■ **Problem**
Copy the lines below word for word, leaving out the pictures.
<<<<
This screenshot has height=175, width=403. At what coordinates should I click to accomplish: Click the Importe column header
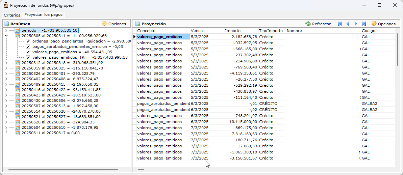(241, 31)
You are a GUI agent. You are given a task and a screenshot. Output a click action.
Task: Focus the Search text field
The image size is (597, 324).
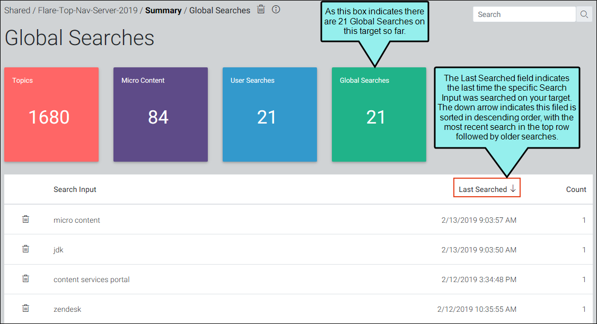tap(524, 14)
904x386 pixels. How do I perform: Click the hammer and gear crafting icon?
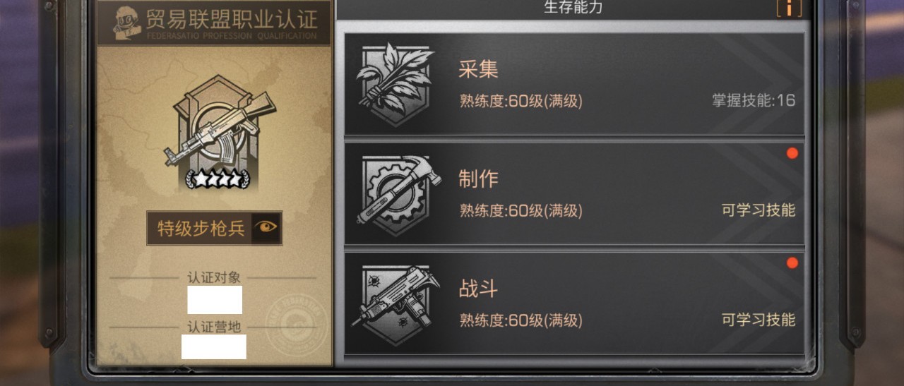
>>>>
■ **Written response**
This screenshot has height=175, width=403. At what coordinates should I click to accomplish: Click the Importe column header
(241, 31)
You are a GUI agent. You are given a task and a screenshot. Output a click action.
Task: Focus the Search text field
The image size is (597, 324).
tap(524, 14)
904x386 pixels. How do I perform: Click the hammer and gear crafting icon?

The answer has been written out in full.